Исправление должности его в Киеве временно поручается генерал-адъютанту Черткову. Государь чувствует себя хуже прежнего: у него настоящий пароксизм лихорадки, так что после утреннего кофия он лег в постель и уже не выходил в течение дня. […]
Наконец дожили мы до счастливой развязки нашего долгого и томительного выжидания – падения Плевны! Повсюду слышны возгласы «ура!».

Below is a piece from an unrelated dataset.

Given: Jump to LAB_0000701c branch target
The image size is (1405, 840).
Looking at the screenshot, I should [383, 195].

Рано утром получена была из Богота телеграмма о том, что, по слухам, Осман-паша намерен сегодня прорваться сквозь наши линии, а вслед за тем пришло известие, что турки устраивают переправы через Вид, что в течение ночи они очистили главные свои редуты – Кришинский и на северном фронте. Немедленно государь собрался ехать на позицию.
Приехав на обычное место, на редут, увидели мы, что все наши войска, занимавшие линию блокады, уже двинулись вперед; Кришинский редут занят нами; продолжавшаяся все утро пальба прекратилась. Из телеграмм, приходивших одна за другой с разных пунктов на главную станцию полевого телеграфа, узнали, что Осман-паша действительно перешел было за Вид и сильно атаковал гренадер, но был отбит и отброшен обратно на Плевну.

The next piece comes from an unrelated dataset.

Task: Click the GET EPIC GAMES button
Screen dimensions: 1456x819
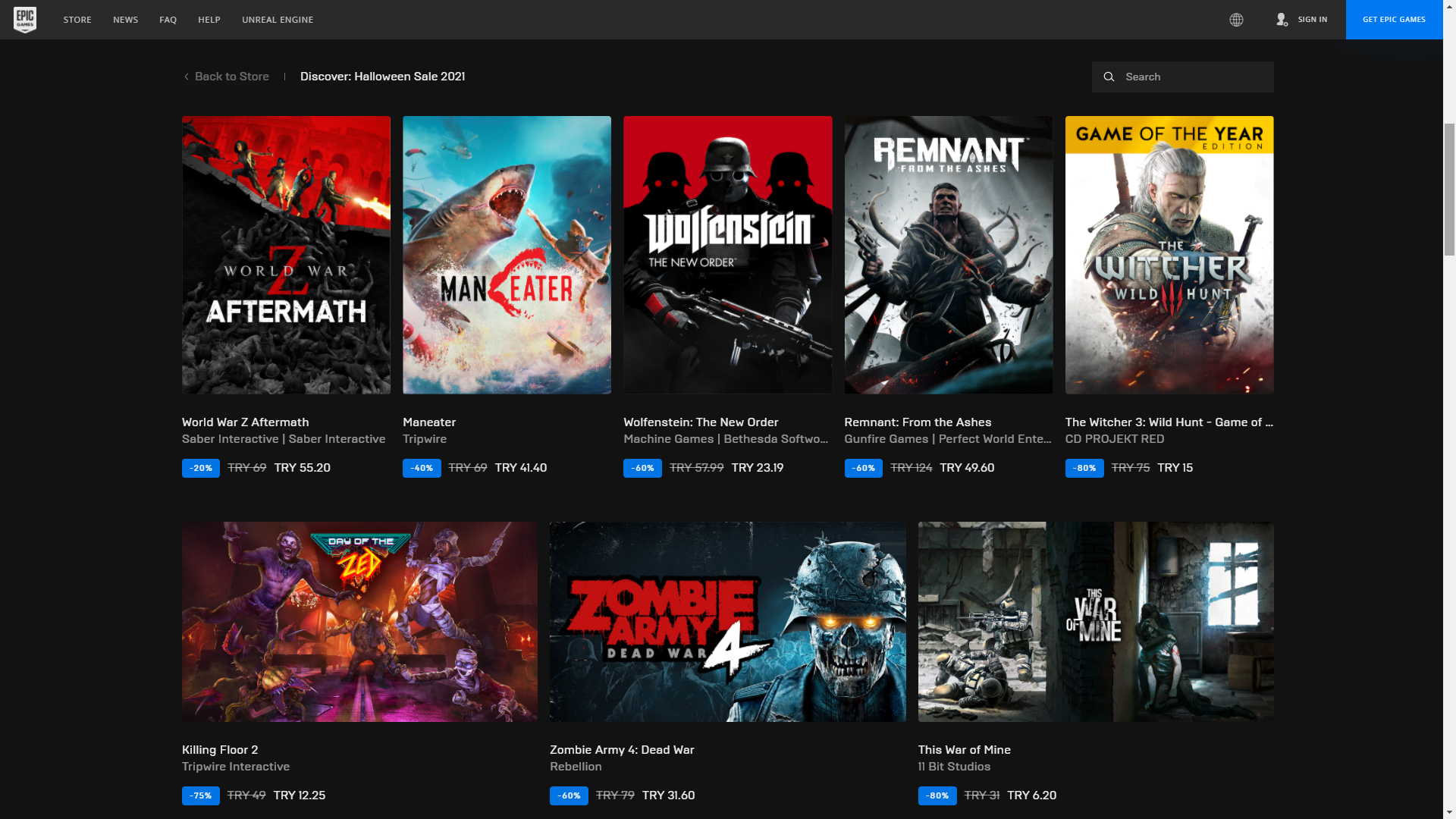Action: point(1394,20)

Государь сел верхом и выехал вперед на высоты, с которых Плевна выказалась, как на ладони; нигде уже не слышно было перестрелки.
Нетерпеливо ожидая более обстоятельных известий, государь возвратился на прежнее свое место, на редут, куда направлялись один за другим желанные вестники. Первым прискакал флигель-адъютант Милорадович; запыхавшись, в сильном волнении он рассказал, как проехал чрез Плевну, что там видел и слышал; после него приехал с северной стороны генерал-майор князь Витгенштейн, а за ним полковник Моравский, рассказавший, как он сам был очевидцем сдачи раненого Осман-паши со всей его армией генералу Ганецкому.
По мере того, как разъяснялось дело, все лица также прояснялись; все ободрились, поздравляли государя со счастливым концом. Сам государь как будто помолодел, тут же поздравил князя Витгенштейна генерал-адъютантом, а Моравского флигель-адъютантом.
Когда еще мы ехали верхом к редуту, государь подозвал меня и очень любезно, протянув мне руку, спросил: «А кому обязаны мы, что не бросили Плевну и теперь овладели ею? Кто 31 августа после неудачных атак подал первый голос против отступления?». Такой неожиданный вопрос несколько озадачил меня; но государь прибавил: «Я не забыл этой заслуги твоей; тебе мы обязаны нынешним нашим успехом».
Глубоко был я тронут таким вниманием государя; но еще более тронуло меня несколько спустя, уже на редуте, когда я стоял и разговаривал с генералом Обручевым и некоторыми другими лицами свиты, и государь, подойдя к нам, повторил при них сказанное мне прежде одному, а затем поздравил меня кавалером ордена св. Георгия 2-ой степени.
Тут начались обычные поздравления и лобзания. Я протестовал сколько мог и со всей искренностью, что не считаю себя заслуживающим такую награду, что мне совестно будет носить этот высокий знак боевых заслуг. Государь весьма любезно возразил: «Нет, я признаю, что ты заслужил вполне». Затем с улыбкой спросил: «А считает ли военный министр, что и я заслужил георгиевский темляк?». Восхищенные благодушием государя, все мы, окружавшие его, прокричали ему с неподдельным одушевлением «ура!». […]
Сын Александра II, наследник престола, будущий император Александр III, великий князь Александр Александрович, с молодости почти ежедневно вел дневниковые записи.
Сохранился дневник цесаревича, начатый 24 августа 1875 г. и законченый 14 марта 1880 г. Он представляет собой тетрадь из 332 страниц с золотым обрезом в кожаном переплете, запираемом на замок[438].
Утром, в 9 ч. собрались все поздравить Папа́, а потом пили у него кофе. В 11 ч. был большой выход в большую церковь и потом прием дипломатического корпуса. После завтрака все разъехались по домам, и остальной день провел спокойно и приятно дома и дурацких визитов не делал. Обедали с Минни [439] вдвоем, а потом я читал и писал, а Минни поехала в оперу. В ¼ 12 она вернулась, и мы еще закусили и болтали, и была Гр. Воронцова, а в 1 час легли спать.